The standard deviation by assuming 16 students constitute a sample is 10.82.

Explanation of Solution

The data is 16 students records the time to complete the exam is considered.

The data is 23, 32, 44, 20, 25, 14, 29, 41, 43, 21, 39, 33, 48, 38, 50, and 40.

Calculation:

Follow the below steps to find the sample variance for given data.

• Obtain the sample mean for all scores.
• Take the square of the difference for each score from the sample mean to obtain the squared deviation.
• Sum of squared deviations to obtain the sum of squared deviations.
• Divide sum of squared deviation by $\left(n-1\right)$ to obtain the sample variance.

The formula to obtain the sum of squared deviation is, $SS={\displaystyle \sum {\left(X-M\right)}^2}$.

The formula to obtain the sample variance is, $s^2=\frac{SS}{\left(n-1\right)}$.
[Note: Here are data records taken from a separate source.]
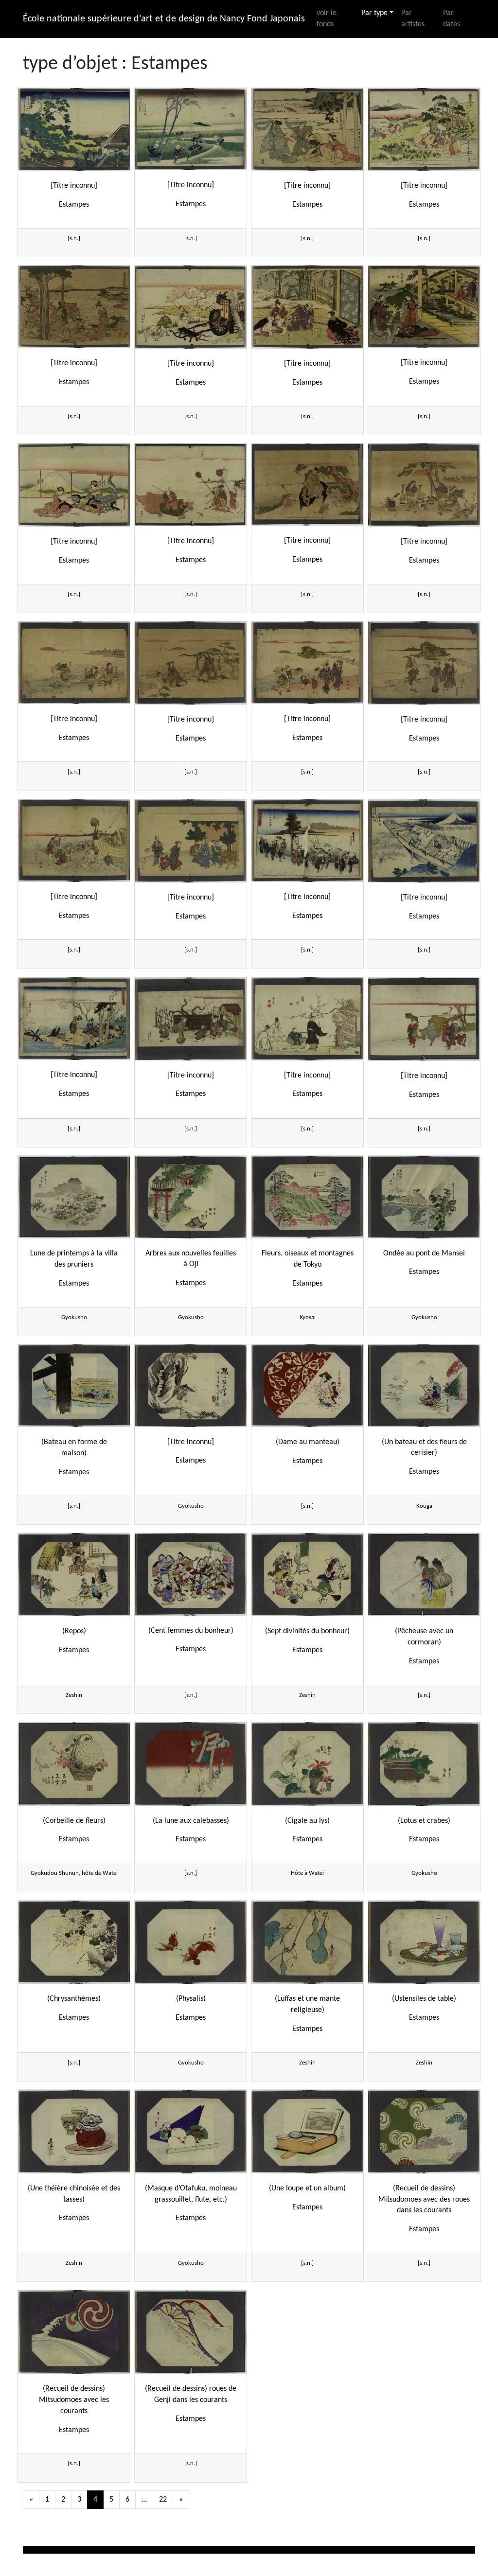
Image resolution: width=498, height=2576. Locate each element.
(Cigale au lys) (307, 1821)
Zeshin (74, 1695)
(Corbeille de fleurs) (74, 1821)
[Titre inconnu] (74, 186)
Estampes (74, 205)
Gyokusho (74, 1317)
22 (163, 2500)
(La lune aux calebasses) (191, 1821)
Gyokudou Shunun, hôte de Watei (74, 1873)
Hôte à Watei (307, 1873)
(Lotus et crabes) (424, 1821)
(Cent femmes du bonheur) (190, 1631)
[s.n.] (74, 238)
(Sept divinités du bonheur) (307, 1631)
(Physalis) (191, 1999)
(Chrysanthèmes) (74, 1999)
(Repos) (74, 1631)
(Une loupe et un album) (307, 2188)
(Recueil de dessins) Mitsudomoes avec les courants (74, 2400)
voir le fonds (327, 18)
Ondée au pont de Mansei (424, 1253)
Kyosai (308, 1317)
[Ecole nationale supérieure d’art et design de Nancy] (356, 2550)
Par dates (451, 18)
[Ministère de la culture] (85, 2550)
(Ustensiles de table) (424, 1999)
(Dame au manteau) (307, 1442)
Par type (374, 13)
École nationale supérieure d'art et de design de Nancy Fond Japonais (164, 19)
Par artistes (413, 18)
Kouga (424, 1506)
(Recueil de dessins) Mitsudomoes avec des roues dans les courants (424, 2200)
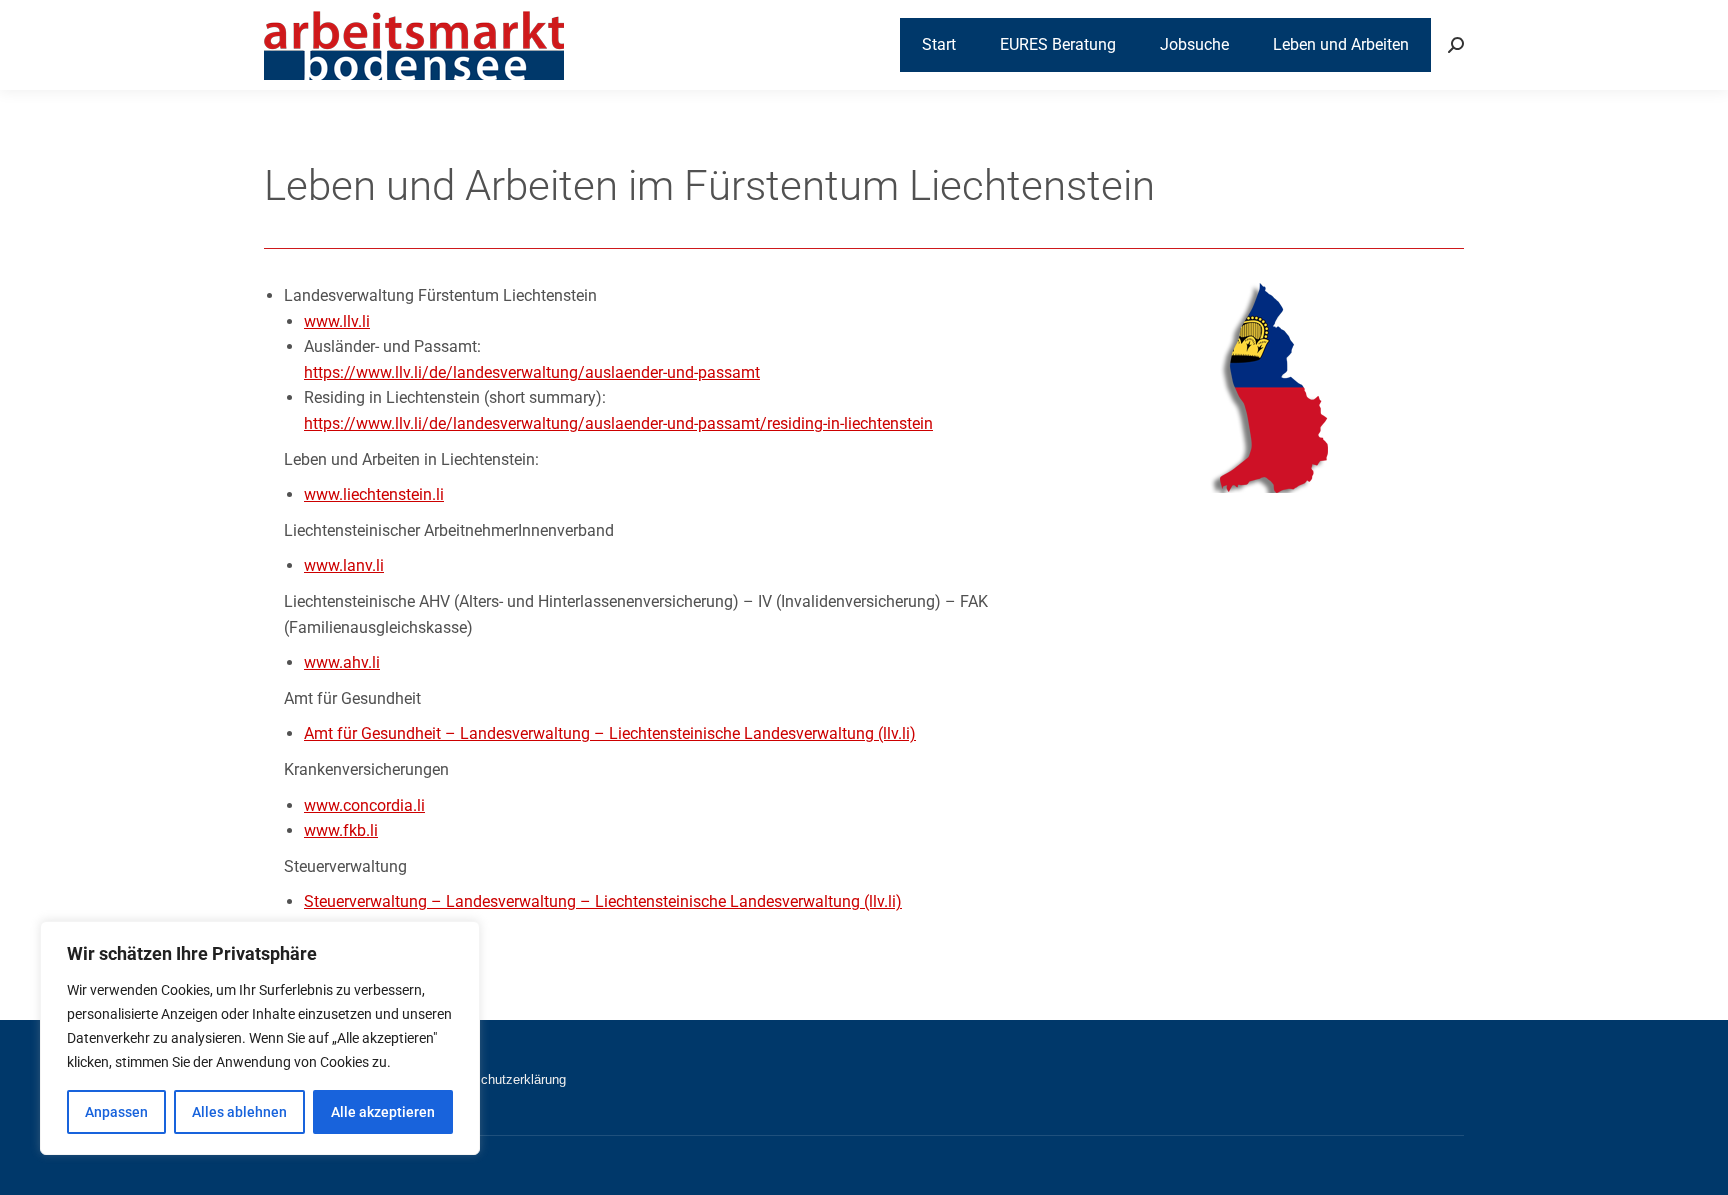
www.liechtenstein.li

The formula to obtain the sample standard deviation is, $SD=\sqrt{s^2}$.

The sample mean is,

$\begin{array}{c}M=\frac{{\displaystyle \sum x}}{n}\\ =\frac{23+32+44+\cdots +50+40}{16}\\ =\frac{540}{16}\\ =33.75\end{array}$

The squared deviation is,

$\begin{array}{c}\text{Squared deviation}={\left(X-M\right)}^2\\ ={\left(23-33.75\right)}^2\\ ={\left(-10.75\right)}^2\\ =115.5625\end{array}$

Similarly, the squared deviation for the remaining scores is obtained as shown in table (1).

Ages	Squared deviation
23	${\left(23-33.75\right)}^2=115.5625$
32	${\left(32-33.75\right)}^2=3.0625$
44	${\left(44-33.75\right)}^2=105.0625$
20	${\left(20-33.75\right)}^2=189.0625$
25	${\left(25-33.75\right)}^2=76.5625$
14	${\left(14-33.75\right)}^2=390.0625$
29	${\left(29-33.75\right)}^2=22.5625$
41	${\left(41-33.75\right)}^2=52.5625$
43	${\left(43-33.75\right)}^2=85.5625$
21	${\left(21-33.75\right)}^2=162.5625$
39	${\left(39-33.75\right)}^2=27.5625$
33	${\left(33-33.75\right)}^2=0.5625$
48	${\left(48-33.75\right)}^2=203.0625$
38	${\left(38-33.75\right)}^2=18.0625$
50	${\left(50-33.75\right)}^2=264.0625$
40	${\left(40-33.75\right)}^2=39.0625$

Table 1

The sum of squared deviation is,

$\begin{array}{c}SS={\displaystyle \sum {\left(X-M\right)}^2}\\ =115.5625+3.0625+105.0625+\cdots +264.0625+39.0625\\ =1,755\end{array}$

Thus, the value of SS by assuming 16 students constitute a sample is 1,755.

The variance is,

$\begin{array}{c}{s}^2=\frac{1,755}{16-1}\\ =\frac{1,755}{15}\\ =177\end{array}$

Thus, the variance by assuming 16 students constitute a sample is 177.

The standard deviation is,

$\begin{array}{c}SD=\sqrt{177}\\ =10.82\end{array}$

Thus, the standard deviation by assuming 16 students constitute a sample is 10.82.